Jameson and Avery meet with Ian to learn more about Vantage and the Devil’s Mercy. Ian is not surprised that Jameson brought Avery and reveals that he expected Avery to join Jameson and that she is much more likely to gain access to the Devil’s Mercy because of her wealth and status. Jameson doesn’t want Ian to use Avery, but Avery insists that she wants to try to win the Game with Jameson. The two decide they’ll ask around at Avery’s social appointments to try and get the Proprietor—the owner of the Devil’s Mercy—to notice them.
Avery calls her lawyer and publicist Alisa to accept a social invitation so that she and Jameson can begin their hunt for the Devil’s Mercy. Nash confronts Jameson about how affected he is by Ian, but Jameson shrugs off his concern. Based on Avery’s attire, including a fascinator, Jameson realizes that the social event Alisa secured for them is the horse races.
At the races, Jameson and Avery drop hints in every conversation about the Devil’s Mercy, waiting for one of the attendees to know the club and make a move.

- _Set tasks_
1. According to the summary, what social event does Alisa secure for Avery and Jameson?
2. Reproduce the part of the summary between "Avery calls her" and "the horse races.", inclusive.
3. For each statement, indicate whether it agrees with the summary, and quote the words that decide it: (a) Ian is surprised that Jameson brought Avery. (b) The Proprietor is the owner of the Devil’s Mercy. (c) Jameson shrugs off Nash’s concern about how affected he is by Ian.

- _Data segment_
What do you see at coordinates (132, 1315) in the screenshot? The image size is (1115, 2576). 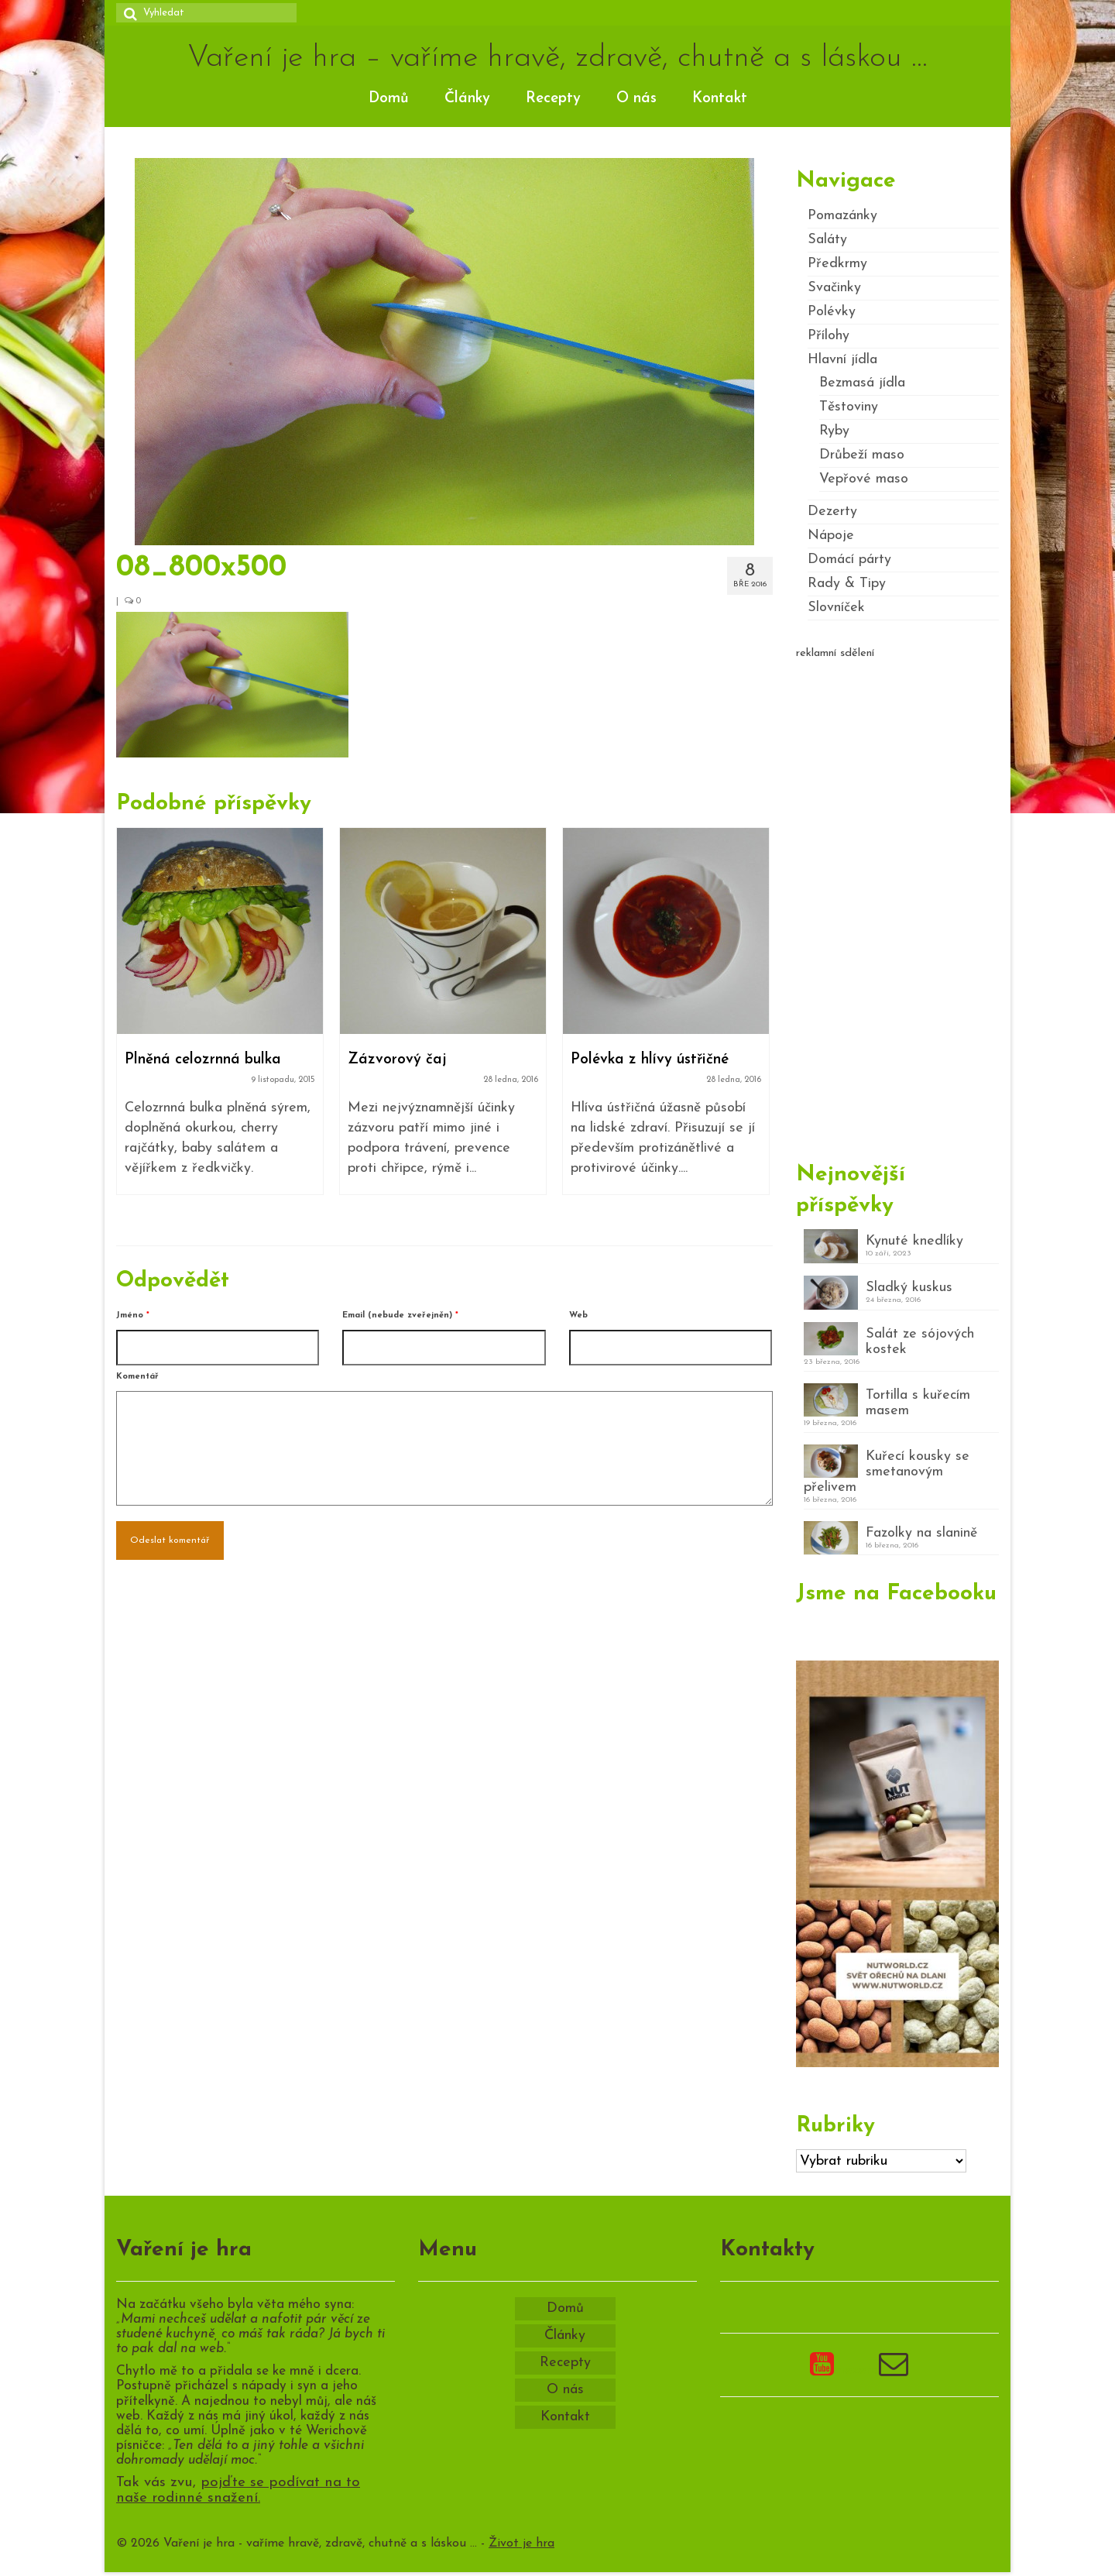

- _Per-task answers_
1. The horse races.

2.
Avery calls her lawyer and publicist Alisa to accept a social invitation so that she and Jameson can begin their hunt for the Devil’s Mercy. Nash confronts Jameson about how affected he is by Ian, but Jameson shrugs off his concern. Based on Avery’s attire, including a fascinator, Jameson realizes that the social event Alisa secured for them is the horse races.

3.
(a) No: "Ian is not surprised that Jameson brought Avery"
(b) Yes: "the Proprietor—the owner of the Devil’s Mercy"
(c) Yes: "Jameson shrugs off his concern"